Retrieving leaf chlorophyll content using a matrix-based vegetation index combination approach

Leaf chlorophyll content (Chl(Leaf)), which is responsible for light harvesting for photosynthesis, is an important parameter for carbon cycle modeling and agriculture monitoring at regional and global scales. Since the spectral signals of chlorophyll content and leaf area are highly coupled, it is required to remove the effect of the LAI on the retrieval of Chl(Leaf) from satellite data. In this paper, an approach for the retrieval of Chl(Leaf) was proposed.
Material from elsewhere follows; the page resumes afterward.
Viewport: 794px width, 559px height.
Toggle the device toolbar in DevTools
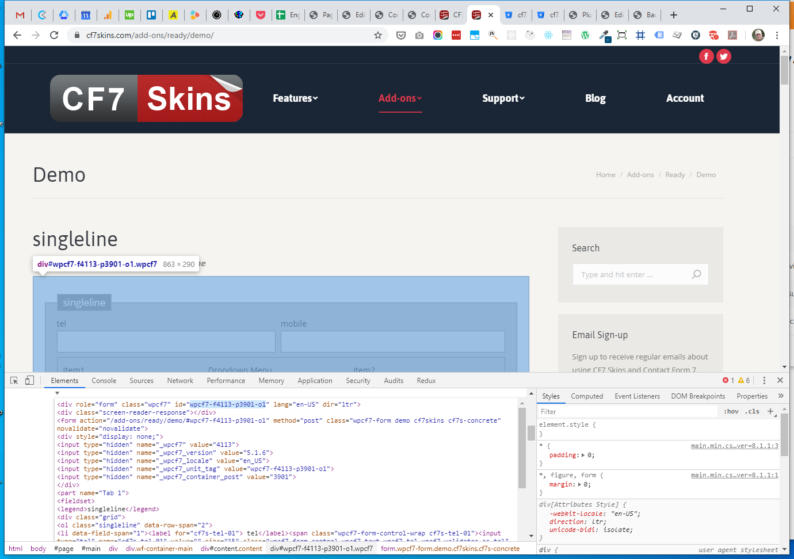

A 2-dimensional matrix-based relationship between Chl(Leaf) and two VIs was established using simulated datasets from the PROSAIL model. The matrix was formed by dividing the two-VI space into m x n cells and assigning the Chl(Leaf) value to each cell. Based on the matrix, the Chl(Leaf) can be retrieved using the two VIs from observations. Three matrices of different VI pairs for retrieving Chl(Leaf) were tested using the PROSAIL simulated data. The results show that the matrix formed with two new VIs, RERI[705] and RERI[783], works best. The results from the matrices of two VIs are better than those from individual VIs as well as from VI ratios. The matrices were successfully used to retrieve the Chl(Leaf) of winter wheat from Sentinel-2 images. The Chl(Leaf) estimations using the RERI[705]-RERI[783] matrix achieves an accuracy of R-2 = 0.70, RMSE = 10.4 mu g/cm(2), and NRMSE = 11.9%. The estimations using the TCARI-OSAVI and the R-740/R-705-R-865/R-665 matrices are also in good agreement with the measured Chl(Leaf) (R-2 > 0.48, RMSE < 13.1 mu g/cm(2), and NRMSE < 15.1%). The matrix-based VI combination approach has the potential for the operational retrieval of Chl(Leaf) from multispectral satellite data.